__EXERCISE__. Start at the line with "fabrik svenska till engelska (49, 1380)" in the records below, stop at the line with "Видео (38, 2394)", and return every line in that span exactly, the two end lines included.

___ INFORMATION ___

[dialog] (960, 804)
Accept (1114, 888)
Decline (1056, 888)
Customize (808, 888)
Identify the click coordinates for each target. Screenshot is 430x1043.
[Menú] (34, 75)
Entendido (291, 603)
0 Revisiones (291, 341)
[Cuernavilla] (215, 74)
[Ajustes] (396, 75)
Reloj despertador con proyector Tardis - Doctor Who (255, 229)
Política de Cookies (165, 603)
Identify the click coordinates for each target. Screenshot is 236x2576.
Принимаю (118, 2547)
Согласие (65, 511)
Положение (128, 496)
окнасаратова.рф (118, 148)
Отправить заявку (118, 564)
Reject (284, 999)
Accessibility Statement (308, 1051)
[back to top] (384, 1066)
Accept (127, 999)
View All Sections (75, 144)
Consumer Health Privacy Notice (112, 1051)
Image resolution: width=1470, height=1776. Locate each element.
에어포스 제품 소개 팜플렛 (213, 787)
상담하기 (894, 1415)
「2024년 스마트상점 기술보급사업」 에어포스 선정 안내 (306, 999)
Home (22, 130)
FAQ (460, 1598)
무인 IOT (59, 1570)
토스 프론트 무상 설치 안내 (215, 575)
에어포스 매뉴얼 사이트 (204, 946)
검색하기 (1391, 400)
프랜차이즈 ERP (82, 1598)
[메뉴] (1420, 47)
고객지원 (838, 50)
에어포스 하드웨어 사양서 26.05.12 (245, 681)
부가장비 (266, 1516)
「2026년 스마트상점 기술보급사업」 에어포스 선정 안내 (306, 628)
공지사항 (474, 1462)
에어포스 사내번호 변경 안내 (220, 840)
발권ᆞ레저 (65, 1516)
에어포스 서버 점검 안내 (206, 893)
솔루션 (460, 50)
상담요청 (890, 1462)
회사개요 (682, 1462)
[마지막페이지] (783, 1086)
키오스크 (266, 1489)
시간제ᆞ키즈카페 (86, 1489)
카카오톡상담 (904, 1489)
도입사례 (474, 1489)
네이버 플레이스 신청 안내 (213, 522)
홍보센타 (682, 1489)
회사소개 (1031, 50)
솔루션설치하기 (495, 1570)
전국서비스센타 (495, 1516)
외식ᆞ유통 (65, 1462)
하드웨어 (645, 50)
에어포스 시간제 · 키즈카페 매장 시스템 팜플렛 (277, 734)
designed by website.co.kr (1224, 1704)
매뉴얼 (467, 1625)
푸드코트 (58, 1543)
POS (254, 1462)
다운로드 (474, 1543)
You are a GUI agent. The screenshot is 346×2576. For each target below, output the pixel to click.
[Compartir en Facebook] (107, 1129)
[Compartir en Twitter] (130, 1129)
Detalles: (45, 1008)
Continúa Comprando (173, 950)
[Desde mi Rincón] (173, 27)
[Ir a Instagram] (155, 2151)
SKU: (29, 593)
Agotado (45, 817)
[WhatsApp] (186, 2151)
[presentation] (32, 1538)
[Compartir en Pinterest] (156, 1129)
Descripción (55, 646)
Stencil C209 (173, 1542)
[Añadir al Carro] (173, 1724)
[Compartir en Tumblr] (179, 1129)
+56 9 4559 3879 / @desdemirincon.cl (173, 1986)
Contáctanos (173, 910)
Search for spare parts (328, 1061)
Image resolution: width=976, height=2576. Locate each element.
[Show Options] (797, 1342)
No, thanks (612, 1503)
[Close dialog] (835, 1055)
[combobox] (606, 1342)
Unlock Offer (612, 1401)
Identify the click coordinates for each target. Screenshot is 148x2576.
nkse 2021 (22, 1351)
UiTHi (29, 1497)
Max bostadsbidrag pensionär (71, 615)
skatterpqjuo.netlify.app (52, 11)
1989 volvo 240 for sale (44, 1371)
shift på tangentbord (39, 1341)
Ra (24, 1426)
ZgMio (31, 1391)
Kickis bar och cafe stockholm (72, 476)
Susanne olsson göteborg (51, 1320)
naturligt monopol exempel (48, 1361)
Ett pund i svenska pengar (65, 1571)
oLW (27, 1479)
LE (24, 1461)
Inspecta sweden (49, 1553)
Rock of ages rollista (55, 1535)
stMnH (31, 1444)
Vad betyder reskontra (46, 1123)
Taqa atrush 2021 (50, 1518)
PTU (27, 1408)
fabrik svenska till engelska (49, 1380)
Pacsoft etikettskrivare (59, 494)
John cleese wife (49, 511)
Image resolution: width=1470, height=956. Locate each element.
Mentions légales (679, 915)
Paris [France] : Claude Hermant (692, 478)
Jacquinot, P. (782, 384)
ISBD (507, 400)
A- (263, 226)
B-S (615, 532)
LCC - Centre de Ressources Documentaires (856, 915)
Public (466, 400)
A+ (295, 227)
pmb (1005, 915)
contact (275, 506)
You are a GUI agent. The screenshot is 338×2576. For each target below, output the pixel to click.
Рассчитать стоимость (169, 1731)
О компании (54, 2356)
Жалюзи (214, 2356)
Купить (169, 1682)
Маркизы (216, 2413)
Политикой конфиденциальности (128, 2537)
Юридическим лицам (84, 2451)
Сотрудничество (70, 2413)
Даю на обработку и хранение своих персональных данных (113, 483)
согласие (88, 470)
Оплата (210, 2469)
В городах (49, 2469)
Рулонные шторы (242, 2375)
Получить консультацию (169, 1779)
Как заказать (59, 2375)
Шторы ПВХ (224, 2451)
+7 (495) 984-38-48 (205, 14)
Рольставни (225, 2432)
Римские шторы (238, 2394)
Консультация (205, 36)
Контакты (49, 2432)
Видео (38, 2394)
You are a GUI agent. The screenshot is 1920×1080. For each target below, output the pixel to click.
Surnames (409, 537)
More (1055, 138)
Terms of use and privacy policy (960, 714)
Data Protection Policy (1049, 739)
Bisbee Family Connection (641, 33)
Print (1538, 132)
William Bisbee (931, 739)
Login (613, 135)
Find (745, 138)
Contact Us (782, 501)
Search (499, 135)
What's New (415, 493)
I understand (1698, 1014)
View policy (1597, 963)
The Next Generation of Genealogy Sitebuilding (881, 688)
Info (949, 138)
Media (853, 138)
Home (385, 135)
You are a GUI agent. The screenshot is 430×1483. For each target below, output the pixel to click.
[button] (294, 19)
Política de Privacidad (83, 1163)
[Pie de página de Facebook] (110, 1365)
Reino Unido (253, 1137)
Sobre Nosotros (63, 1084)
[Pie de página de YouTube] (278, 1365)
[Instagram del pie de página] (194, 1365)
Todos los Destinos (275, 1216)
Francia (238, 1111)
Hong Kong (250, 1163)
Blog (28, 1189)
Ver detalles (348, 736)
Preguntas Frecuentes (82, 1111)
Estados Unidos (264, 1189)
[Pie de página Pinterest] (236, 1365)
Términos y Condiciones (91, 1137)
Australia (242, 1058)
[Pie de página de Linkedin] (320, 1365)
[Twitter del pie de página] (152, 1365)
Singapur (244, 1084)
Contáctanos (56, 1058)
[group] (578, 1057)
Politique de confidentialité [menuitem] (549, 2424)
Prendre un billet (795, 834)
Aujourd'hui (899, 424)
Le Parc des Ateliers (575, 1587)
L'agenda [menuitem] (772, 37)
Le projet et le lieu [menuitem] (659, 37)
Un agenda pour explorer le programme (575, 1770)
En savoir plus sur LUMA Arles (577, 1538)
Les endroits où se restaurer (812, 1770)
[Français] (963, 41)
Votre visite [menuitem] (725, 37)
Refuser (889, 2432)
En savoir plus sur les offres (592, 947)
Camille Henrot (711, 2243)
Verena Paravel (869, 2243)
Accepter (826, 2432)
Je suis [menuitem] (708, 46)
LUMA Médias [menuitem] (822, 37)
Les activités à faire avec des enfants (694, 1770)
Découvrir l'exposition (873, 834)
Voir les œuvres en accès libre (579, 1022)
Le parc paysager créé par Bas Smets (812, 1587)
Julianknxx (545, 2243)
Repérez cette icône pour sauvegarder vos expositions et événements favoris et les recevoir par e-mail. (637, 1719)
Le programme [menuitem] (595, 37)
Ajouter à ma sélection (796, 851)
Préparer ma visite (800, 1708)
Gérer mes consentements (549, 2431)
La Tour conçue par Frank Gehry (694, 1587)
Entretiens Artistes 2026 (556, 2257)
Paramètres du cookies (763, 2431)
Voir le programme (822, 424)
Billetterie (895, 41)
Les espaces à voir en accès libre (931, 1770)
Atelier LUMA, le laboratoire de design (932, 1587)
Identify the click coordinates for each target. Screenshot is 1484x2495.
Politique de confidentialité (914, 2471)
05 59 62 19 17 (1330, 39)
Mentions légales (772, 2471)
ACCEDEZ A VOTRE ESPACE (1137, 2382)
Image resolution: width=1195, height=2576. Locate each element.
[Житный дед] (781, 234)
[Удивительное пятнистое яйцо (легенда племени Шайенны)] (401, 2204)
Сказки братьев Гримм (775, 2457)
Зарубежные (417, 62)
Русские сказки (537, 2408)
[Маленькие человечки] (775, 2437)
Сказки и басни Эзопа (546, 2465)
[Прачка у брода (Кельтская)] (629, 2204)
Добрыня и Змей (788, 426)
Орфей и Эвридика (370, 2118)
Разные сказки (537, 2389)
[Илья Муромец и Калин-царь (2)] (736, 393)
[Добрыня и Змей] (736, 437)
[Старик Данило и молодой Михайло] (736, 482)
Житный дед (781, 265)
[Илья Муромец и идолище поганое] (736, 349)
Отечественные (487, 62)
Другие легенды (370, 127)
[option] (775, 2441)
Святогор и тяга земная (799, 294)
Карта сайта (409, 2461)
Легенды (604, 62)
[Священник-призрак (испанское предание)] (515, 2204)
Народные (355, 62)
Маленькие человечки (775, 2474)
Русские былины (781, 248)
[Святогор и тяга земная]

___

__EXPECTED ANSWER__.
fabrik svenska till engelska (49, 1380)
Pacsoft etikettskrivare (59, 494)
John cleese wife (49, 511)
Image resolution: width=1470, height=956. Locate each element.
Mentions légales (679, 915)
Paris [France] : Claude Hermant (692, 478)
Jacquinot, P. (782, 384)
ISBD (507, 400)
A- (263, 226)
B-S (615, 532)
LCC - Centre de Ressources Documentaires (856, 915)
Public (466, 400)
A+ (295, 227)
pmb (1005, 915)
contact (275, 506)
You are a GUI agent. The screenshot is 338×2576. For each target below, output the pixel to click.
Рассчитать стоимость (169, 1731)
О компании (54, 2356)
Жалюзи (214, 2356)
Купить (169, 1682)
Маркизы (216, 2413)
Политикой конфиденциальности (128, 2537)
Юридическим лицам (84, 2451)
Сотрудничество (70, 2413)
Даю на обработку и хранение своих персональных данных (113, 483)
согласие (88, 470)
Оплата (210, 2469)
В городах (49, 2469)
Рулонные шторы (242, 2375)
Получить консультацию (169, 1779)
Как заказать (59, 2375)
Шторы ПВХ (224, 2451)
+7 (495) 984-38-48 (205, 14)
Рольставни (225, 2432)
Римские шторы (238, 2394)
Консультация (205, 36)
Контакты (49, 2432)
Видео (38, 2394)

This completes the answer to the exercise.